The brief hiatus in my writing was brought about, partially, by a visit from Miss Procrastination, an old acquaintance. Though she pretends to be a friend, nothing can be further from the truth. She does everything in her power to keep me away from my writing work and I must admit, succeeds at it too. Even though she loves to take all the credit, she owes her success to me for it is my own fear which prevents me from putting pen to paper. My own fear being fear of failure and it is, at the moment, the biggest demon in my life which I cleverly avoid by keeping the company of the accursed Miss Procrastination.
This fear is so great that whenever I sit down to write it is with this conclusion in mind that the finished product will be mediocre.
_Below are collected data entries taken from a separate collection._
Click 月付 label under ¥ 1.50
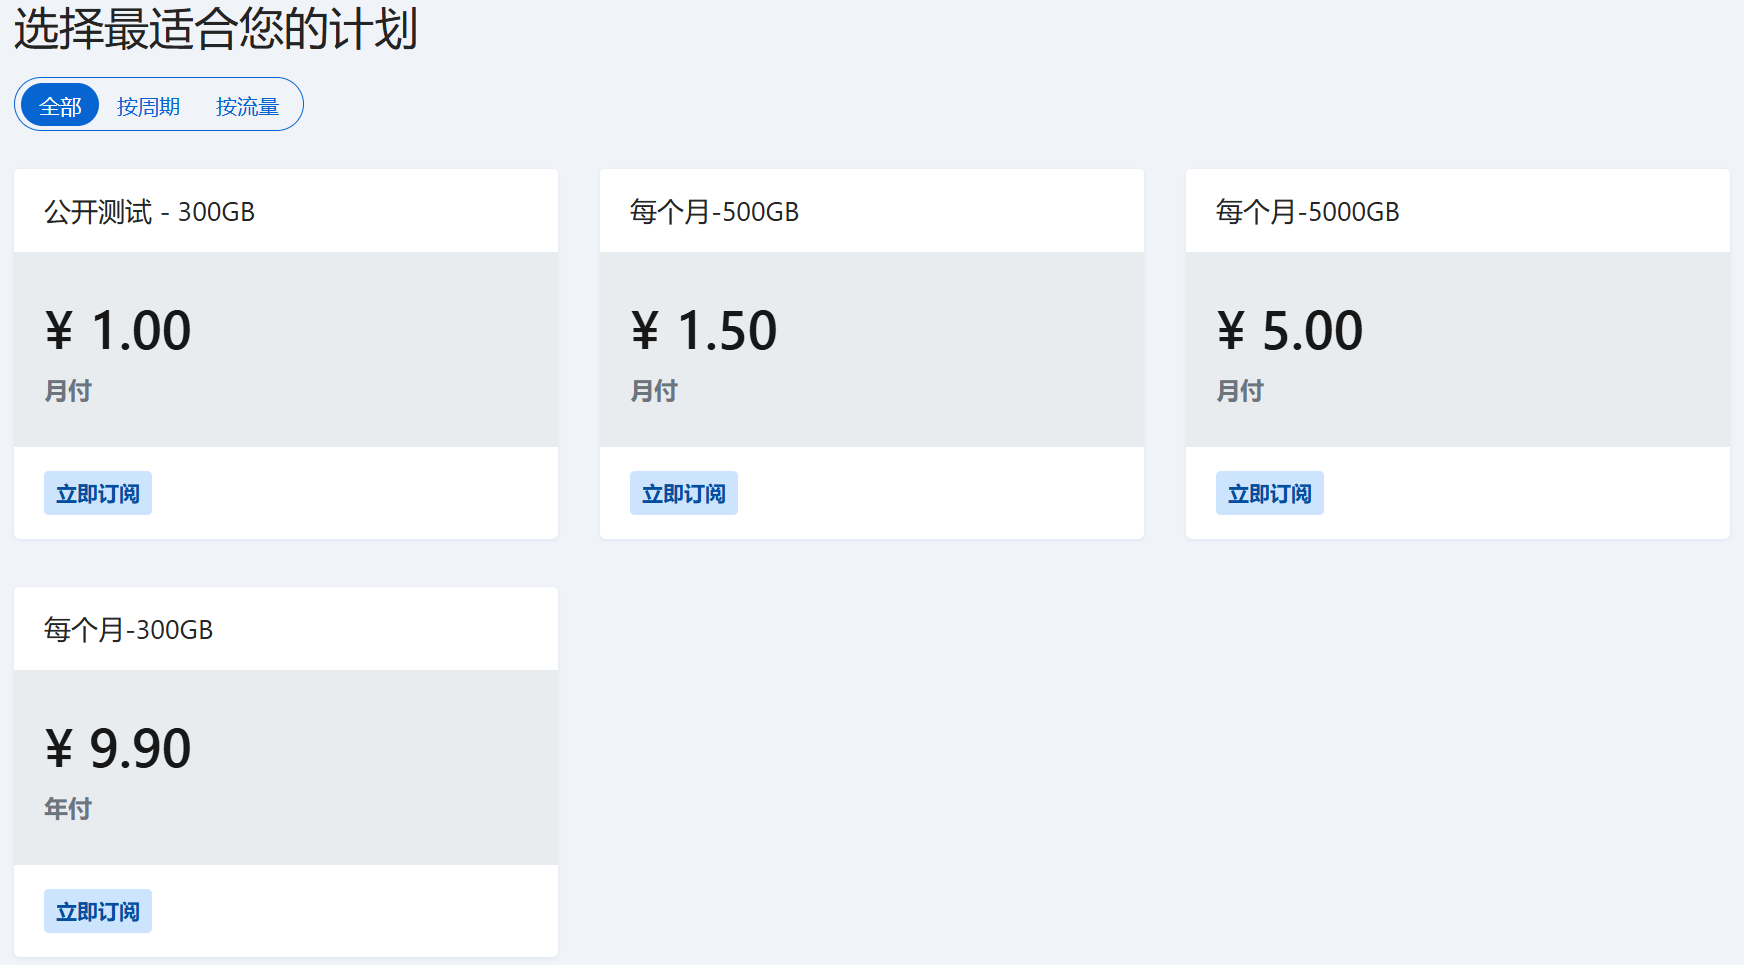Image resolution: width=1744 pixels, height=965 pixels. coord(654,390)
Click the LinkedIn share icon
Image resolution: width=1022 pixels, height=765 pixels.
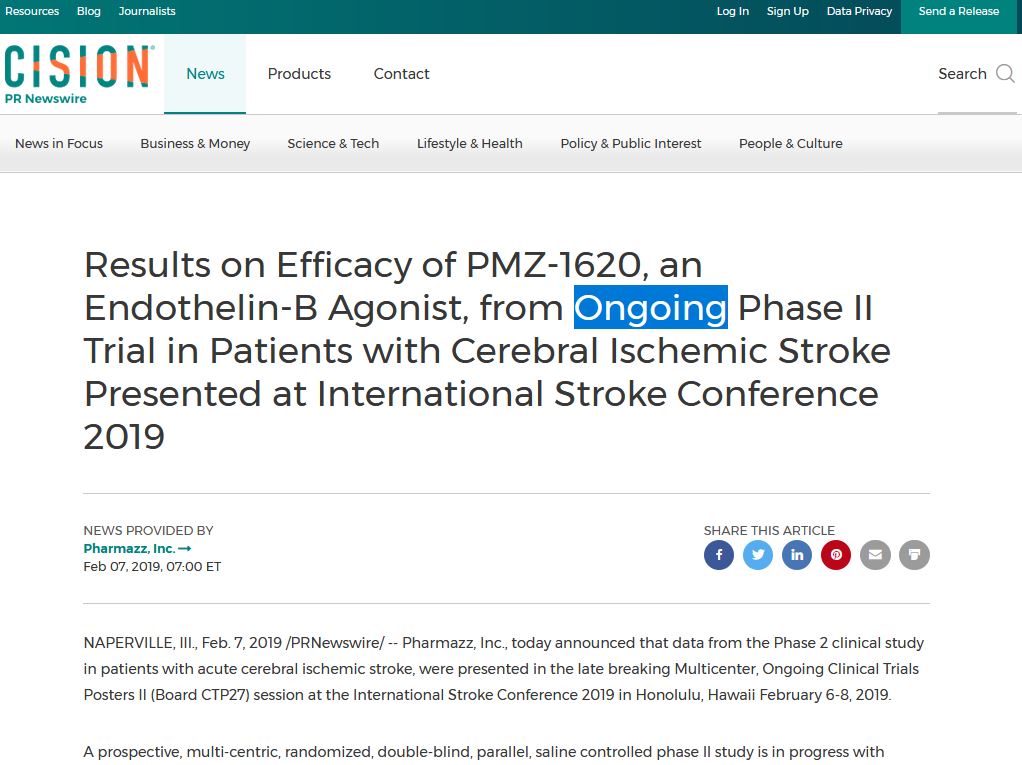coord(797,555)
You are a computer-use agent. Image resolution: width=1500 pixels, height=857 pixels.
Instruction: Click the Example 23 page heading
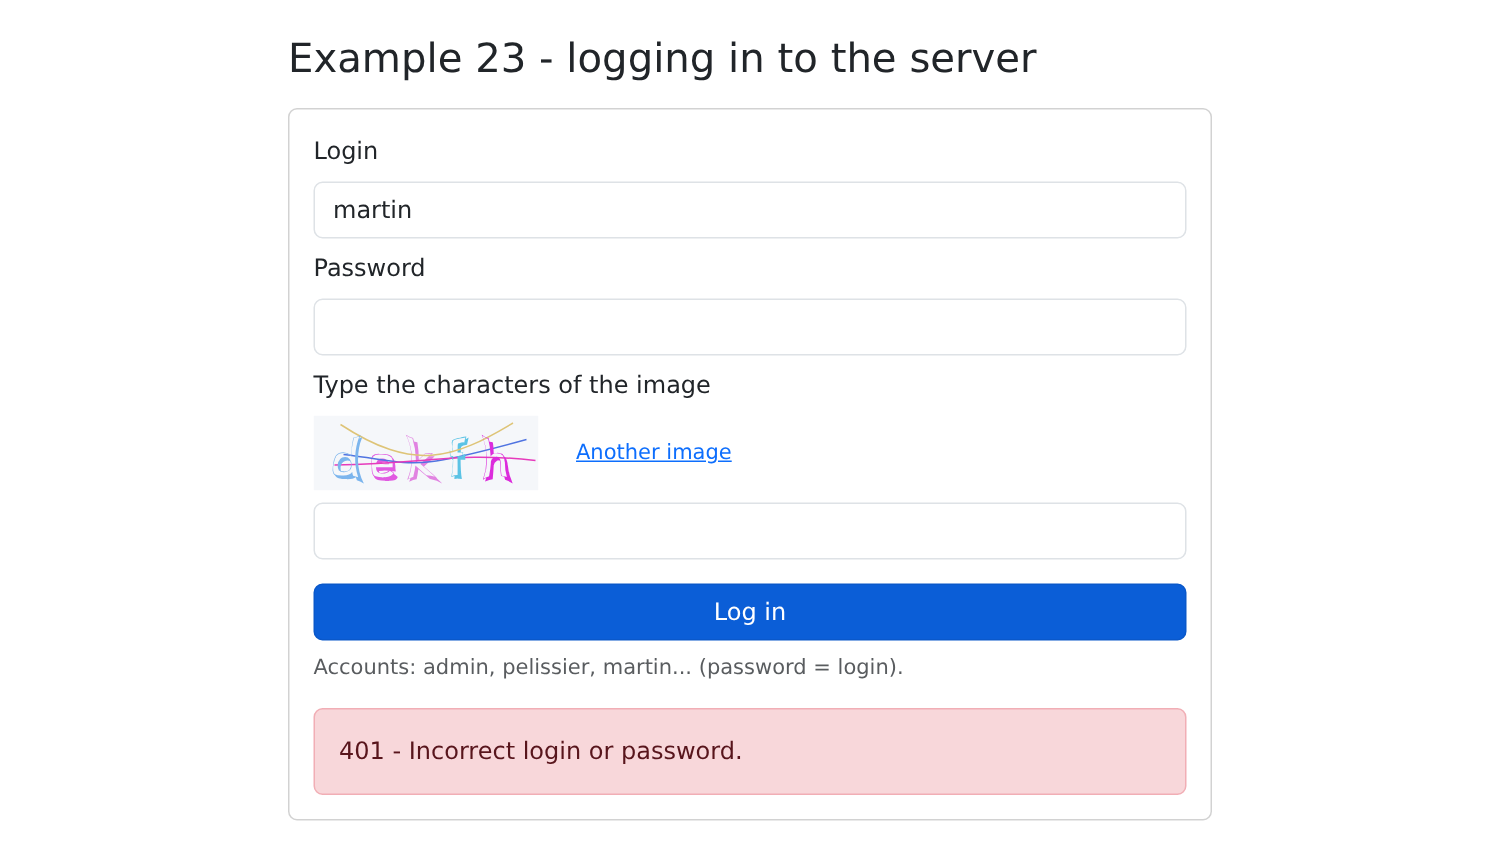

Since my mind is made up the result, also, is never good. I have provided my fear with complete access to my mind, heart and soul and in doing so, killed my self-belief and replaced it with loathing. So that everything I write, I hate. This was especially true over the last month and in the search for an escape from this fear I came across this.
‘Until you know who you are you can’t write’ – Salman Rushdie
Questions started pouring into my mind. Who am I? As a person and as a writer? Are they two different beings or one? Am I an honest writer? Is there any other fear which has me in its grip? Should I write with the blue pen or the black one? Do I finish the incomplete projects even though the new ideas are more exciting? Will I ever be able to produce a good work of writing? Why am I afraid of going through the process of creation?
The last question was my Eureka moment. I am running away (sprinting it seems) from the actual physical pain of writing which involves isolating myself not just from the external environment but from my non-writer self (which tempts me to play Angry Birds Space). I am running away from re-writing and editing, from spending days on a single page or chapter, from finding the right words which will lend expression to my characters’ feelings, from abandoning an attempt at a story even though it has an awesome title, from sleepless nights and feverish anxiety…and above all from discovering the truth -do I have what it takes?
There was no relief in this discovery – only a sense of shame and guilt, followed by anger.
This mixed plate of feelings helped me overcome my fear and I have banished the demon from my writing kingdom. With the demon gone, Miss Procrastination, too, has become redundant. She packed her bags and left a few days back to inhabit, I’m guessing, the dwellings of some other artist.
It’s very quiet around here now and although no writing revolution has come into my life yet, I have managed to put pen to paper.